Nov. 7th, 2012

starlady: Toby from the West Wing with a sign that says, "Obama is the President."  (go vote bitches)
I am not and was not surprised. Elated, yes. Thrilled to see the GOP Senate candidates get the drubbing they so richly deserved - oh, the tweets after McCaskill won were priceless - overjoyed that gay marriage succeeded at the polls for the first time ever, in not one but three states (with an anti-gay marriage amendment defeated in Minnesota, another state that has a piece of me) - and richly satisfied to see Mittens sent packing once and for all. I am deeply grateful that Prop 30 passed here in California, and really unhappy that 34 failed and 35 didn't. Here in Berkeley, the deeply mean-spirited Measure S was narrowly defeated, to my surprise; I will ameliorate my criticism of the townies here accordingly. My friend whose mother is an anti-death penalty lawyer tells me that the Prop 34 vote was closer than anyone had expected: only half a million more Californians are willing to spend $184 million a year so the state can kill people than aren't.

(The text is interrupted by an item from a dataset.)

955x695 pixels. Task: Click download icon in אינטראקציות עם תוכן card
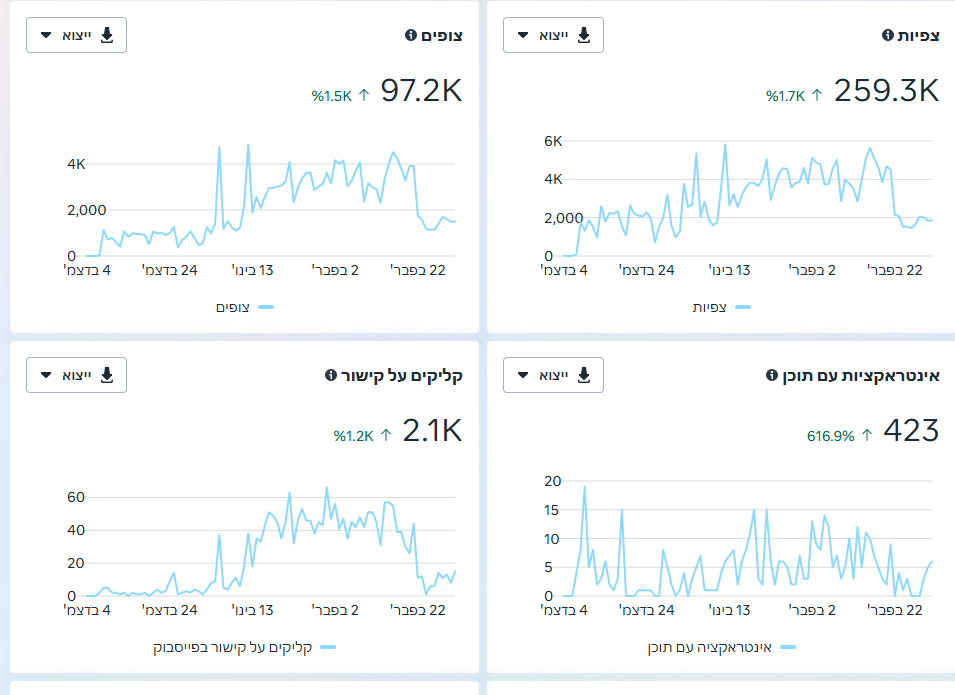584,375
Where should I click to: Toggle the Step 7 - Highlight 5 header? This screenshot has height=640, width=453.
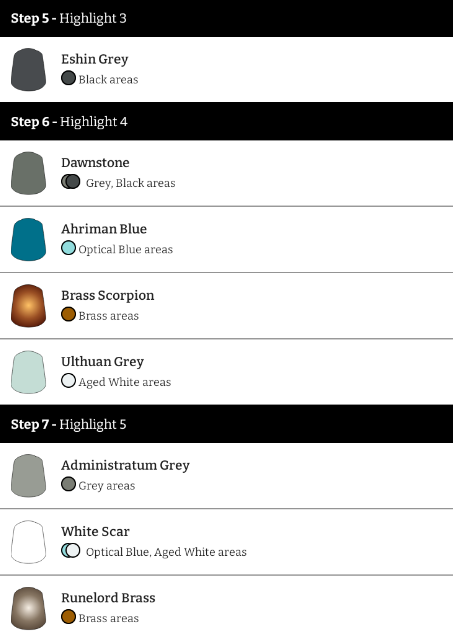coord(226,424)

The fight goes on - like Springsteen says, the future's rarely a tide rushing in. It was a surge in 2008, but in 2012 it was the slow march, the long haul, the grinding fight. And the right side won again, this time around.

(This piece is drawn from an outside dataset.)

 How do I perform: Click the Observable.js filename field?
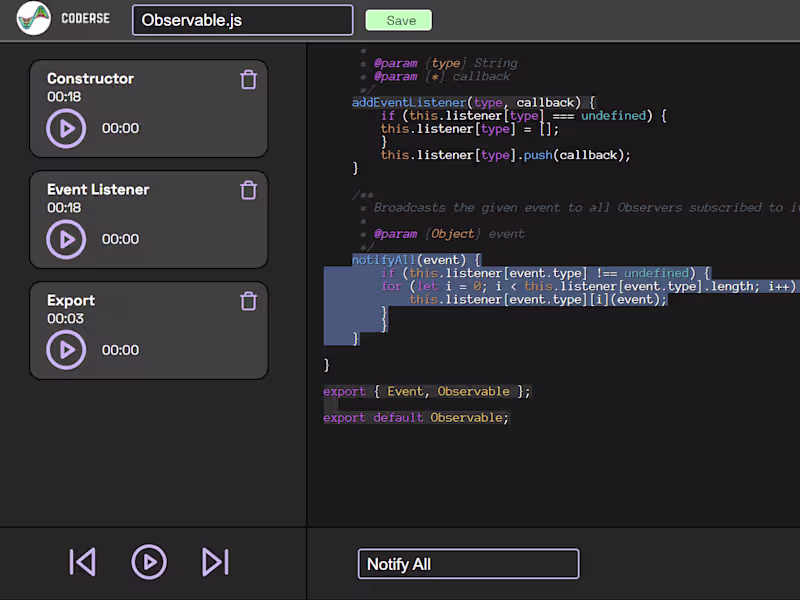tap(242, 20)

It would be a mistake to sit back and say that the only winners in this election were flying killer death robots (though, make no mistake: the flying killer death robots came up big). To say that there's no difference between the two parties (or the two candidates!), or that nothing's going to change, or that nothing can change (nothing can change! compare 2012 to 1954, where Romney wanted us to return!), is to fundamentally misunderstand what this election was about, and to undervalue the democratic process - a harebrained idea, really, letting the masses choose their own leaders! what monarch of any era would ever have thought it credible? - that the GOP, in particular, worked so hard to sabotage and buy but that rejected its false promises in the end. I continue to believe, as The New York Times editors do, that Americans aren't actually as stupid as the GOP thinks we are. 2012 shows that 2008 was no fluke, that we are capable of choosing a more perfect union and of staying the course. And the course is a long one.

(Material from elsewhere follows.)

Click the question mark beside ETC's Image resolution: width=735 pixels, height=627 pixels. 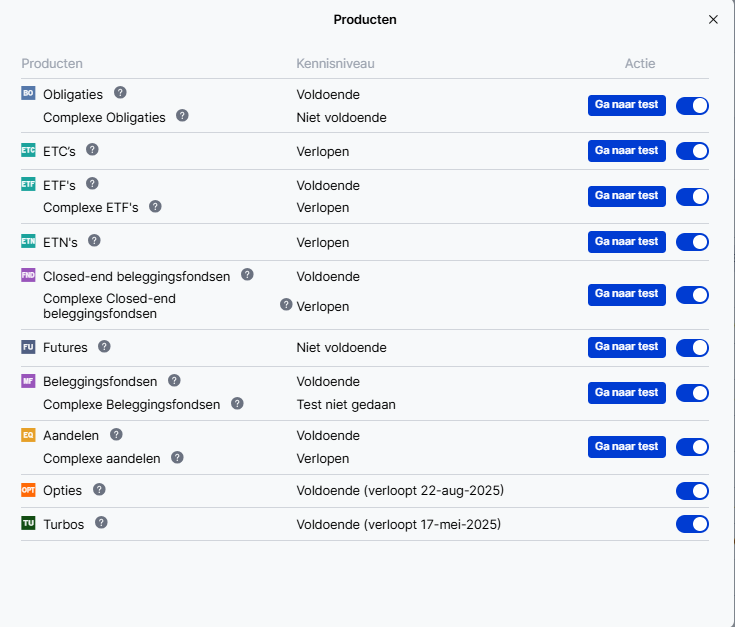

As soon as the last of the hangover wore off this morning I dove into the political coverage. There's a lot of good writing out there, particularly on The New Yorker: Obama's Political Intelligence. A Victory for Obama's America. And a blog post and an article from Alex Ross that deserve to be read in concert: Gay-Rights Victories and Love on the March. I continue to read with skepticism all the pundits saying the GOP has to change and this will make them read the writing on the wall. I've read these articles before, starting in 2006, and so far, nothing doing. By all means, GOPers, continue immolating yourselves on the pyre of your own fear and mean-spiritedness! The demographics argument often seems to become very deterministic very quickly, but the truth it contains is real: you can't win an election with just the white male vote anymore. When the Republicans actually realize that it will change American politics, but American politics have already changed in light of it. In the meantime, Puerto Rico should offer a highly illustrative test case for the whole question of whether the GOP can change its tune. (Puerto Rico! Congratulations!) 

What's next?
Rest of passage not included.